Prior to the Company's initial public offering in June 1999, the fair value of each Software.com option grant was determined on the date of the grant using the minimum value method. Subsequent to the offering, the fair value of Software.com options was determined using the Black-Scholes method. The fair value of each AtMobile option was determined on the date of grant using the minimum value method. The weighted average fair value of an option granted during 1997, 1998 and 1999 was $.64, $.64 and $7.71, respectively. Except for the volatility assumption, which was only used under the Black-Scholes method, the following assumptions were used for 1997, 1998 and 1999, respectively, to perform the calculations: risk-free interest rate of 6%, 6% and 5.8%, a weighted-average expected life of the options of 3.4, 3.3 and 4.3 years, 90% volatility in 1999 only and no assumed dividend yield for all years.

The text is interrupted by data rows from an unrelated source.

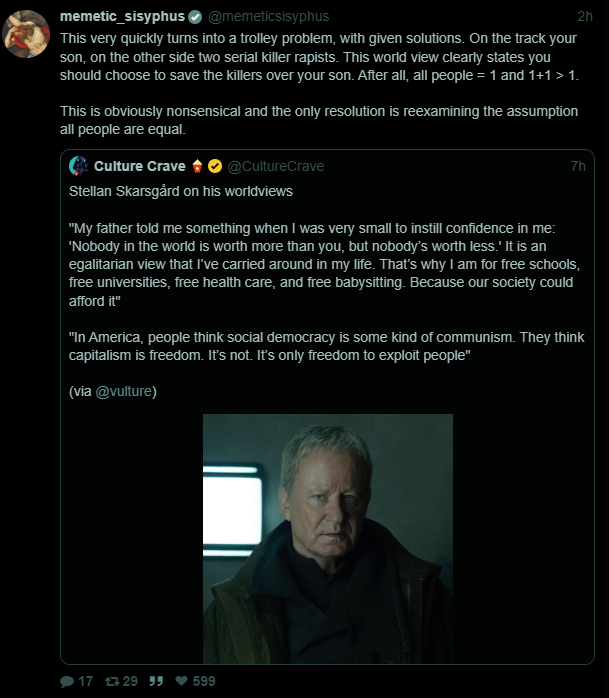The width and height of the screenshot is (609, 698).
Task: Click the reply speech bubble icon
Action: point(67,681)
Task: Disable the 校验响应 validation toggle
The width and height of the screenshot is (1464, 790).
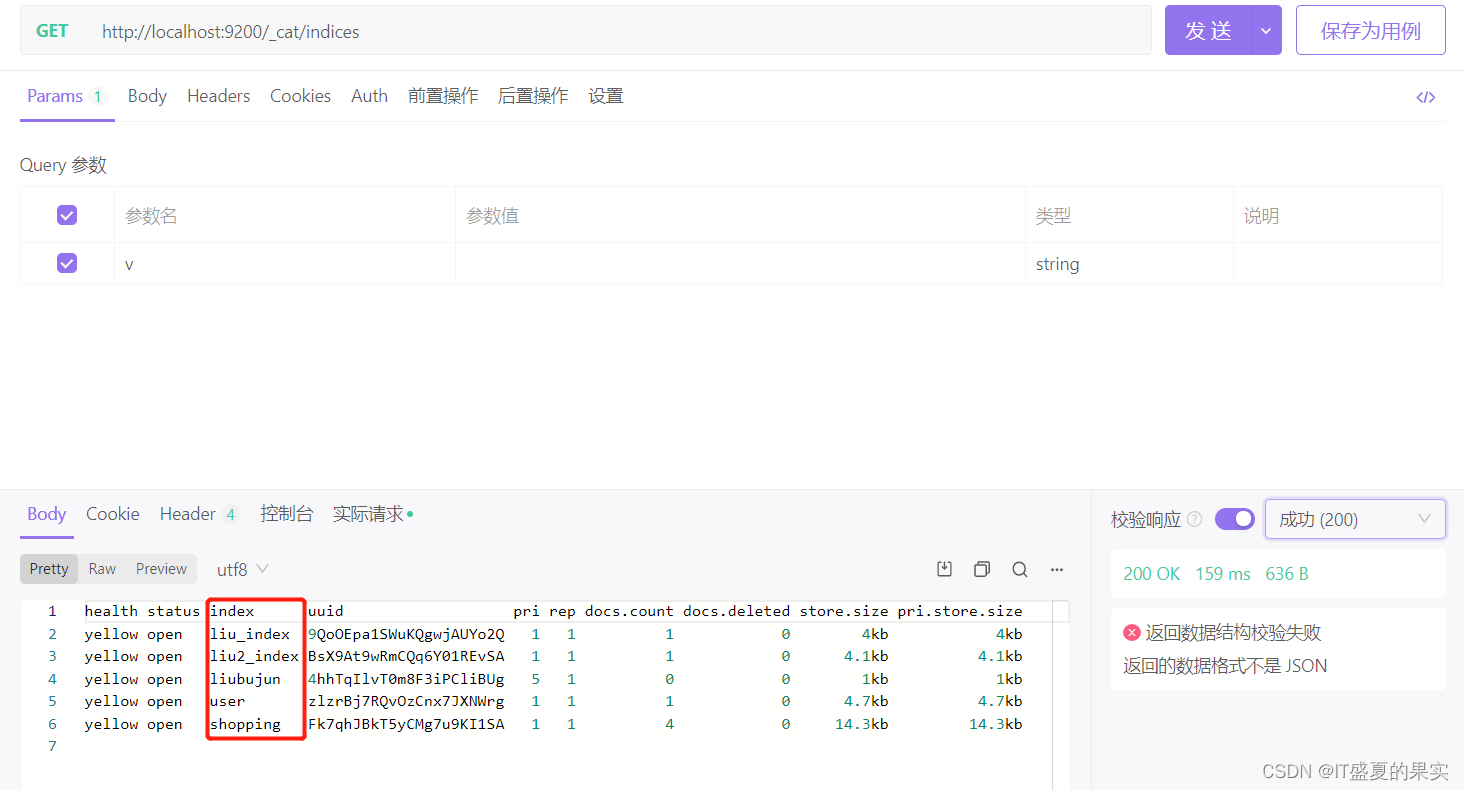Action: point(1235,518)
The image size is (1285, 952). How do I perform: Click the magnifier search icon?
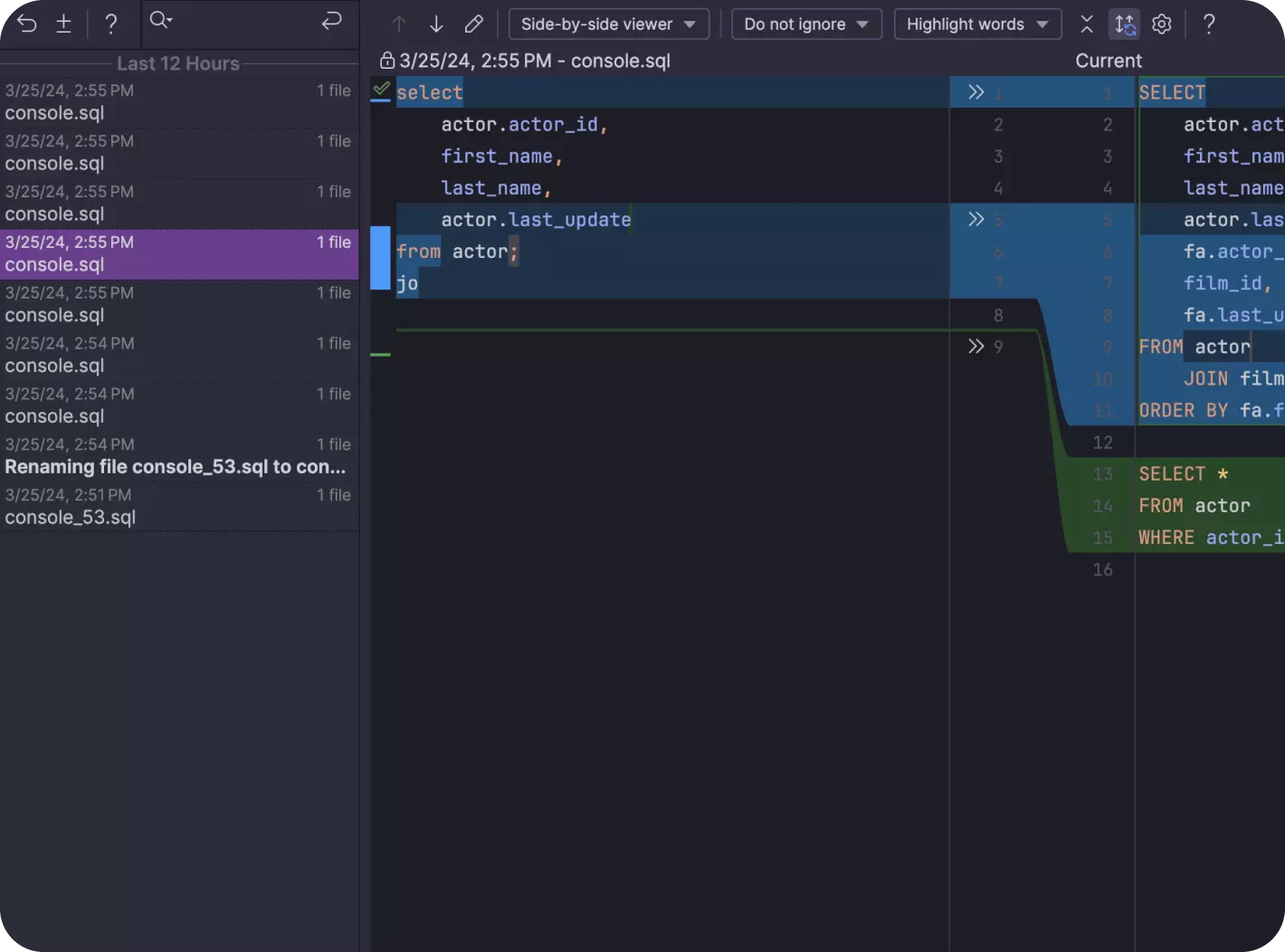click(160, 21)
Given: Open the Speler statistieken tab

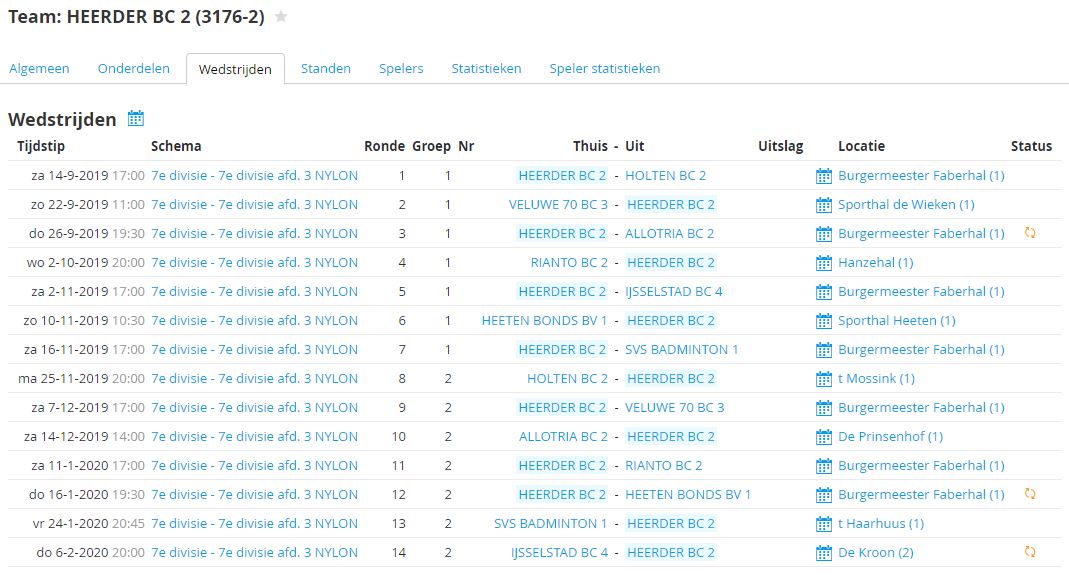Looking at the screenshot, I should [604, 69].
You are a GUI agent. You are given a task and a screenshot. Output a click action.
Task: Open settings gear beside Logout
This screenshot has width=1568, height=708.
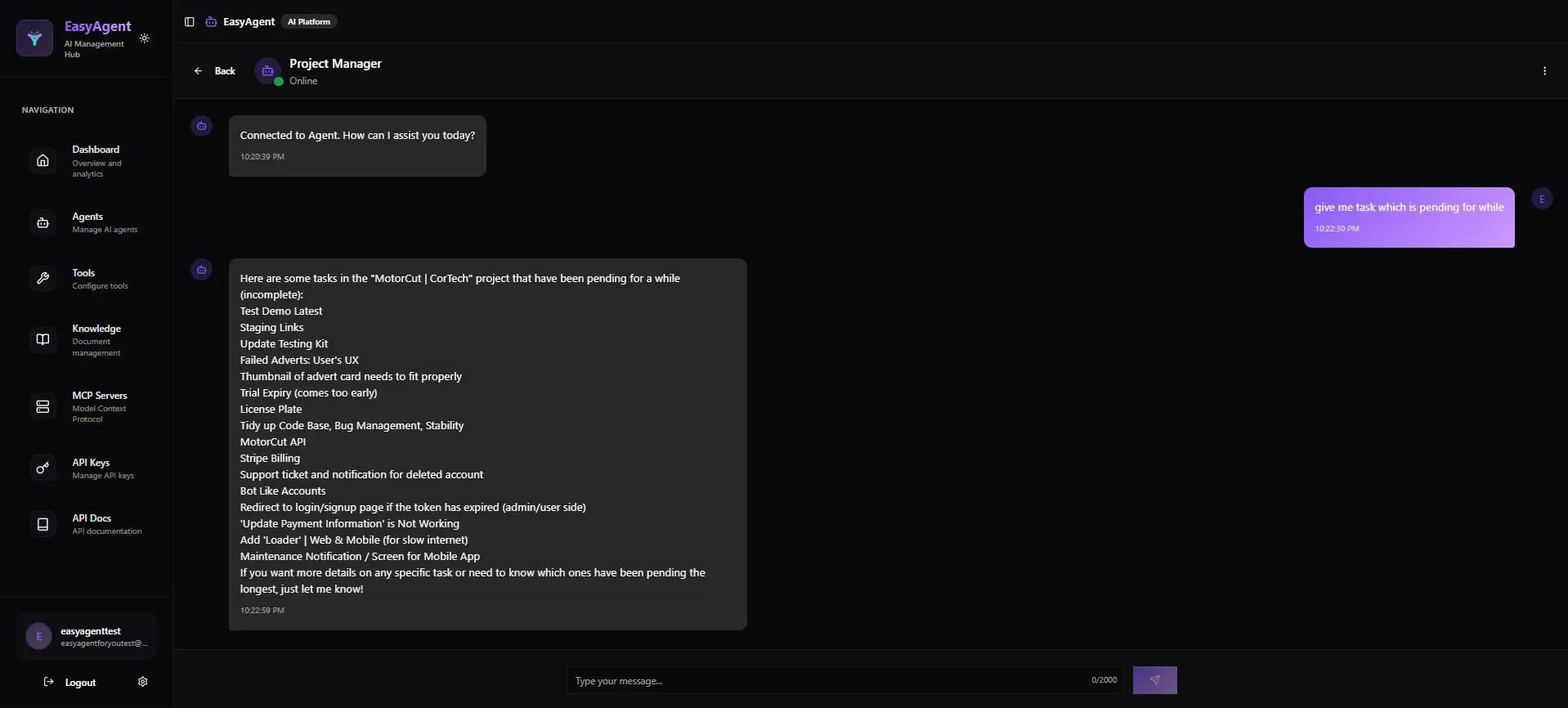(143, 682)
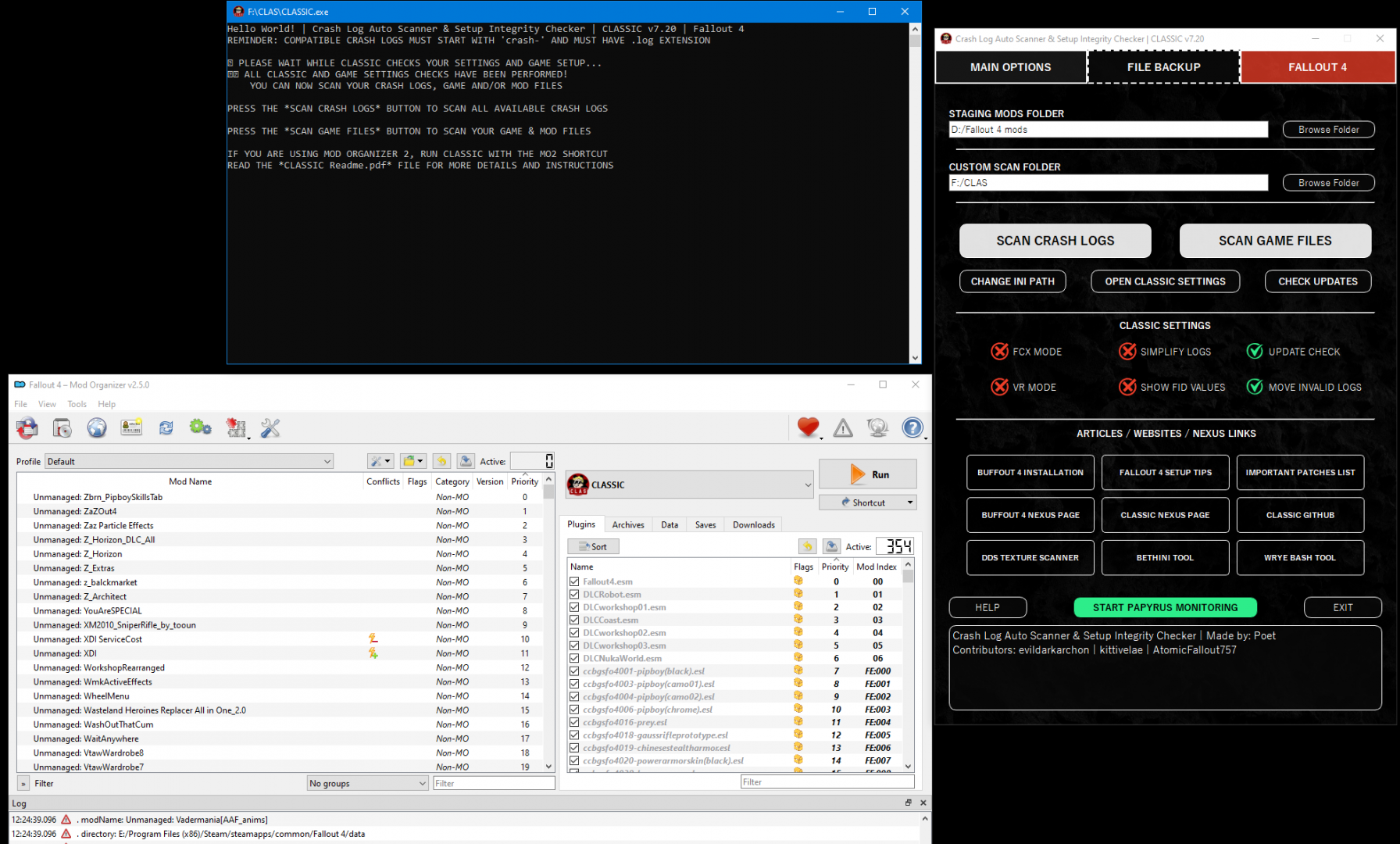Switch to the FILE BACKUP tab

coord(1163,67)
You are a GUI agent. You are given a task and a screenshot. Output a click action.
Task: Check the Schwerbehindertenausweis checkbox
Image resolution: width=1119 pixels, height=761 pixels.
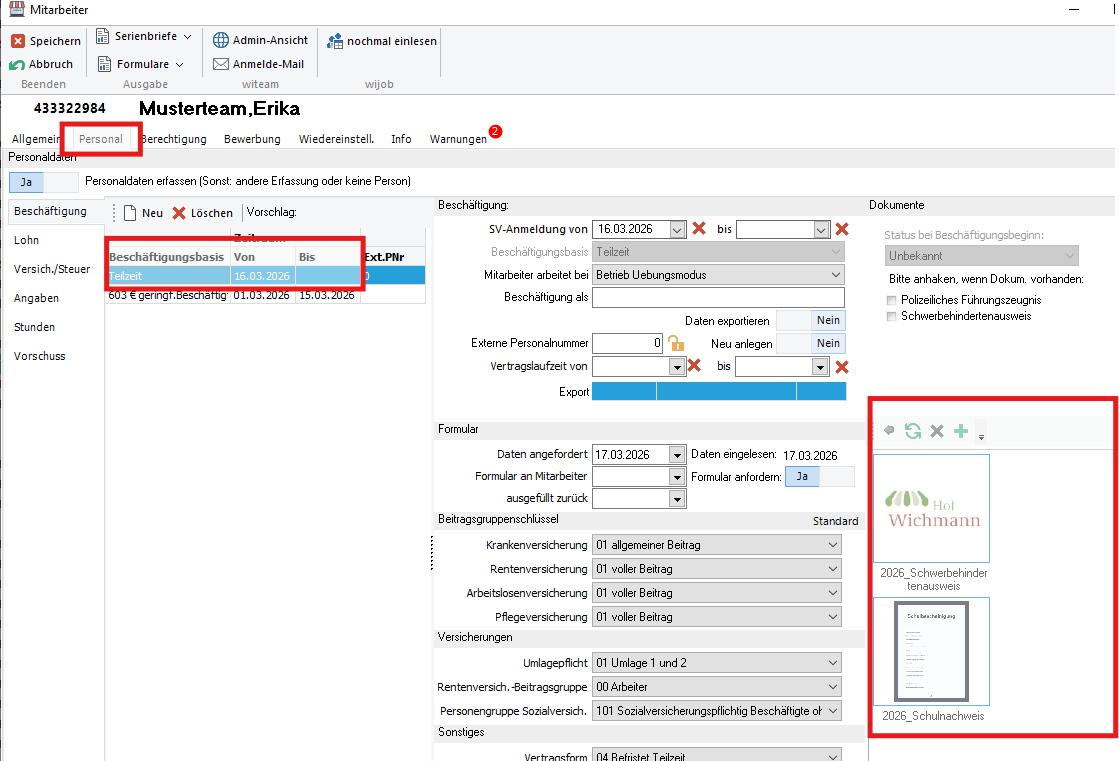tap(893, 316)
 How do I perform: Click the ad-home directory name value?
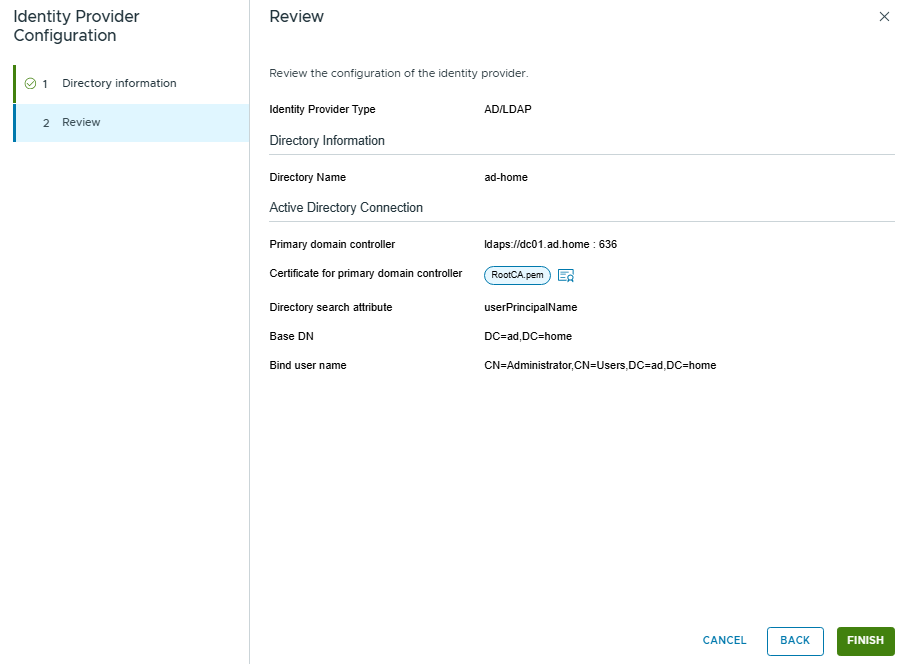(x=506, y=177)
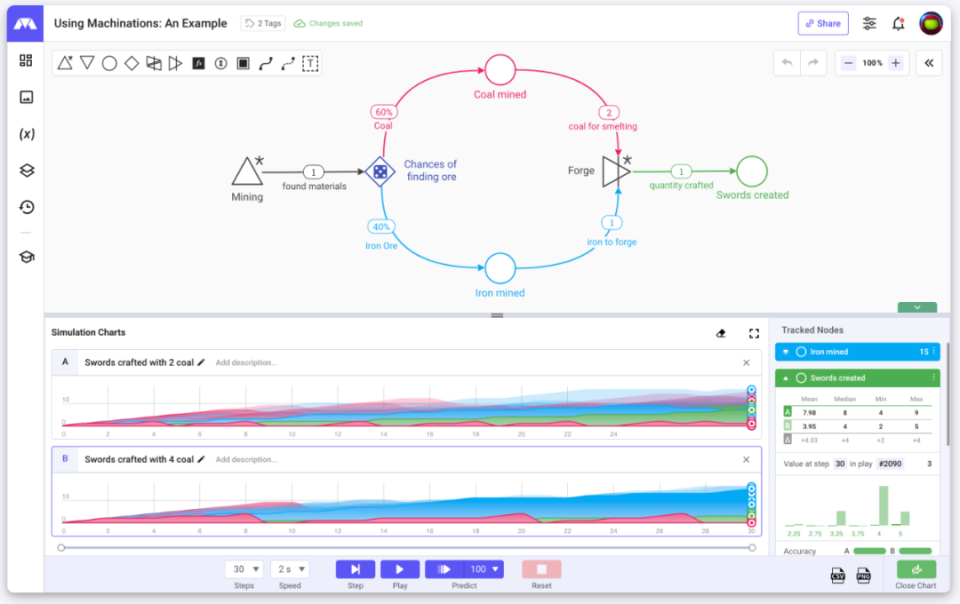Open the History panel in sidebar
This screenshot has width=960, height=604.
click(26, 207)
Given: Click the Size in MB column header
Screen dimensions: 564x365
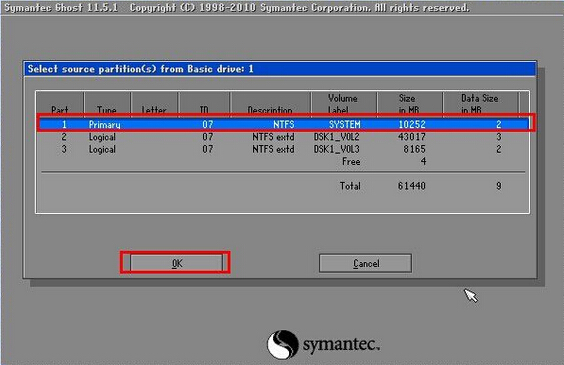Looking at the screenshot, I should tap(409, 105).
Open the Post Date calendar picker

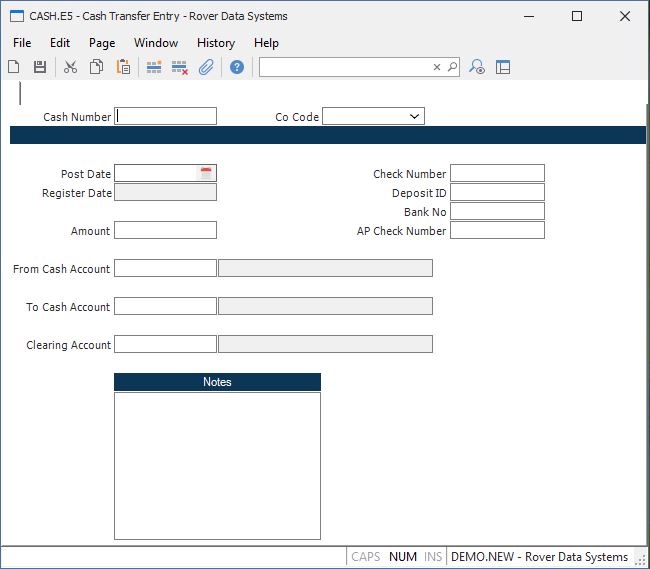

If the Company recognized employee stock option-related compensation expense in accordance with FAS 123 and used the minimum value method for 1997 and 1998 and the combined Black-Scholes and minimum value methods for 1999 for determining the weighted average fair value of options granted, the Company's pro forma net loss applicable to common shareholders would have been $12,749,000, $16,367,000 and $20,083,000, respectively. The 1997, 1998 and 1999 pro forma basic and diluted loss per share would have been $0.46, $0.57 and $0.56.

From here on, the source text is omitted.